WORK TASK -> Exact reproduction required: the lines below from the line with "Task: Click the Report weather button" to the line with "You are a computer-use agent. 1456x819", both ends included, and no others.

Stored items
::::

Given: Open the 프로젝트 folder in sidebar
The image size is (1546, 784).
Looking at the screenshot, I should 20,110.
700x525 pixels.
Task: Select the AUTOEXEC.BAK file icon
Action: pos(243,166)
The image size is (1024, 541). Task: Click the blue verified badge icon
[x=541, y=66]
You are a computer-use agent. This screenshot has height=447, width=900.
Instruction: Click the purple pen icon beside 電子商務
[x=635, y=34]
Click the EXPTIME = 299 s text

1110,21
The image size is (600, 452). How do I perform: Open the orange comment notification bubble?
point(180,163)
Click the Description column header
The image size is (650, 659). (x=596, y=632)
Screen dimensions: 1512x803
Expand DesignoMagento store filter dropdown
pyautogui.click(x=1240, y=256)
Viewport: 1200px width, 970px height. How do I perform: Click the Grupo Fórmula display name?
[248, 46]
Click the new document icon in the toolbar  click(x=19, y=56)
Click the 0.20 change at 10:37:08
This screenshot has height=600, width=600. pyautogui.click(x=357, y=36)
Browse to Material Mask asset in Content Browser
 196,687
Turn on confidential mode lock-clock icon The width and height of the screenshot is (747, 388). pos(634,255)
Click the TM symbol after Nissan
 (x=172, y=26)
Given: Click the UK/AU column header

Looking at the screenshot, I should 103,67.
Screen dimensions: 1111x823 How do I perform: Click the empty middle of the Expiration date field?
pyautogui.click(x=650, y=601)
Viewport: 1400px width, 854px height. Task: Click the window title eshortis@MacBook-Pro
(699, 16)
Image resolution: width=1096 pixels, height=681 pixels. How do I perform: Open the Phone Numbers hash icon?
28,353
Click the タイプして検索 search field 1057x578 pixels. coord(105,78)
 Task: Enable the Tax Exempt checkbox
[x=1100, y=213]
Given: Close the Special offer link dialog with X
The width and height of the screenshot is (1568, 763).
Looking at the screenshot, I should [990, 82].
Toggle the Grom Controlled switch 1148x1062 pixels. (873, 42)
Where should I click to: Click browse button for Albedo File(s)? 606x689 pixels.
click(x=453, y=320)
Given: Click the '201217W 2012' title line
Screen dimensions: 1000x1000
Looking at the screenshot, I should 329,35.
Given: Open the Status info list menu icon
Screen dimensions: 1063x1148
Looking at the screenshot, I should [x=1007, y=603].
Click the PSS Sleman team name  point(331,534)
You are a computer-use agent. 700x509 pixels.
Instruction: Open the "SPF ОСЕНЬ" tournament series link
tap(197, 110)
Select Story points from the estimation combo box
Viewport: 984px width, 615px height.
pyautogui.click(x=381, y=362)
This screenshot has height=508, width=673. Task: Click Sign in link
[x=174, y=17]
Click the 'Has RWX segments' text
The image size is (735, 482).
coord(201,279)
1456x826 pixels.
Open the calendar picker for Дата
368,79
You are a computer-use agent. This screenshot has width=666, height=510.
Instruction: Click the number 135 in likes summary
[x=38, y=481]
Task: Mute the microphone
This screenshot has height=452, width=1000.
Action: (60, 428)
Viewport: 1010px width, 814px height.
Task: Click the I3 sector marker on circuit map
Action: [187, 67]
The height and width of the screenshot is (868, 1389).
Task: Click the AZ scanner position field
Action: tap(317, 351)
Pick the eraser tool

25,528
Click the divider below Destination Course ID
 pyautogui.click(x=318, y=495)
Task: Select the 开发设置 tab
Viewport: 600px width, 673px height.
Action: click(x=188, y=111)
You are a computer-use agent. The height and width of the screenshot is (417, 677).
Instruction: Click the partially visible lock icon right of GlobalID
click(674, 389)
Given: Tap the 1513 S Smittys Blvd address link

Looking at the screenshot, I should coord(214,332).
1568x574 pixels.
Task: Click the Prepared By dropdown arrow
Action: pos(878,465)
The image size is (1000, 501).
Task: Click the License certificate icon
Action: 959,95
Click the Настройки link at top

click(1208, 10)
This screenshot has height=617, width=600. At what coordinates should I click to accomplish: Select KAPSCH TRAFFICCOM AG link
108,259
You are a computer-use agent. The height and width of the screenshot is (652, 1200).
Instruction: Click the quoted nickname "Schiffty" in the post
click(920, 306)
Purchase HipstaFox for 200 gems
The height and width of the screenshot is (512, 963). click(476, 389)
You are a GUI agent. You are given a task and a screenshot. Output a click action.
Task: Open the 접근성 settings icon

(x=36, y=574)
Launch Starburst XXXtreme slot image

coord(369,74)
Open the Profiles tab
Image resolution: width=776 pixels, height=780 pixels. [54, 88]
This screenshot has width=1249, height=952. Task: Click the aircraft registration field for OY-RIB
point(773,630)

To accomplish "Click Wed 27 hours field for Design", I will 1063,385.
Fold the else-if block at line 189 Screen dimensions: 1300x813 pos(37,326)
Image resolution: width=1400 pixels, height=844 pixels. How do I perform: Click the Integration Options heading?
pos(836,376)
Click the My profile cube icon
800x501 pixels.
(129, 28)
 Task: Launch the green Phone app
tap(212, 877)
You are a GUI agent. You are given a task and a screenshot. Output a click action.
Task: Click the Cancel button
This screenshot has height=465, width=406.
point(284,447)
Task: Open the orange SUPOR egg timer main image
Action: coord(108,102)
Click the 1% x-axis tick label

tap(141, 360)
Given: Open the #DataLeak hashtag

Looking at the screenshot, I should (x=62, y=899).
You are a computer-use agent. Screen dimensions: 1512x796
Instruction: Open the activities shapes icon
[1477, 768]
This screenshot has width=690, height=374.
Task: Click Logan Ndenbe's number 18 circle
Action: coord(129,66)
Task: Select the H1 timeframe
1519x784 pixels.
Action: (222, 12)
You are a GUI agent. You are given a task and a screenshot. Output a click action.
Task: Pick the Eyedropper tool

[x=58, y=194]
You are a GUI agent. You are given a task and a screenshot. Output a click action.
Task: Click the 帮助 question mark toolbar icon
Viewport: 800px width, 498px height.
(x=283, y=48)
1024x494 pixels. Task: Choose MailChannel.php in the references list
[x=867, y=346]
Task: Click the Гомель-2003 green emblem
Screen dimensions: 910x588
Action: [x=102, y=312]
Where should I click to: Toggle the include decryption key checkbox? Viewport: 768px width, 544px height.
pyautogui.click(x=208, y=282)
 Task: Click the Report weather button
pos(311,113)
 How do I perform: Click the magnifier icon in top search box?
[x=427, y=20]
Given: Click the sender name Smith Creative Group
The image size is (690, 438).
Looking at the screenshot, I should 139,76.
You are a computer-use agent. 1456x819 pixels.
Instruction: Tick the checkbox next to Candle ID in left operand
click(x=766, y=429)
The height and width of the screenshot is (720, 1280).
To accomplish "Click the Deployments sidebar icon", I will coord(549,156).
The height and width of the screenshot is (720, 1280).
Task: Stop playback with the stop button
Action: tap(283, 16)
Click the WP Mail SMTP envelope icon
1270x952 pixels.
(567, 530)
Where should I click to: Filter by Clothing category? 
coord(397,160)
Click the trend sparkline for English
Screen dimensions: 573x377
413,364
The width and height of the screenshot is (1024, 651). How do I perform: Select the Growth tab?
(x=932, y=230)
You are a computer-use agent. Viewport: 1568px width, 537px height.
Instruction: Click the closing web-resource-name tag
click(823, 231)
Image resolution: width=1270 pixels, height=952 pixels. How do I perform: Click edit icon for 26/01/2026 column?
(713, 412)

::::

RESPONSE TO THIS TASK ->
 Task: Click the Report weather button
pos(311,113)
 How do I perform: Click the magnifier icon in top search box?
[x=427, y=20]
Given: Click the sender name Smith Creative Group
The image size is (690, 438).
Looking at the screenshot, I should 139,76.
You are a computer-use agent. 1456x819 pixels.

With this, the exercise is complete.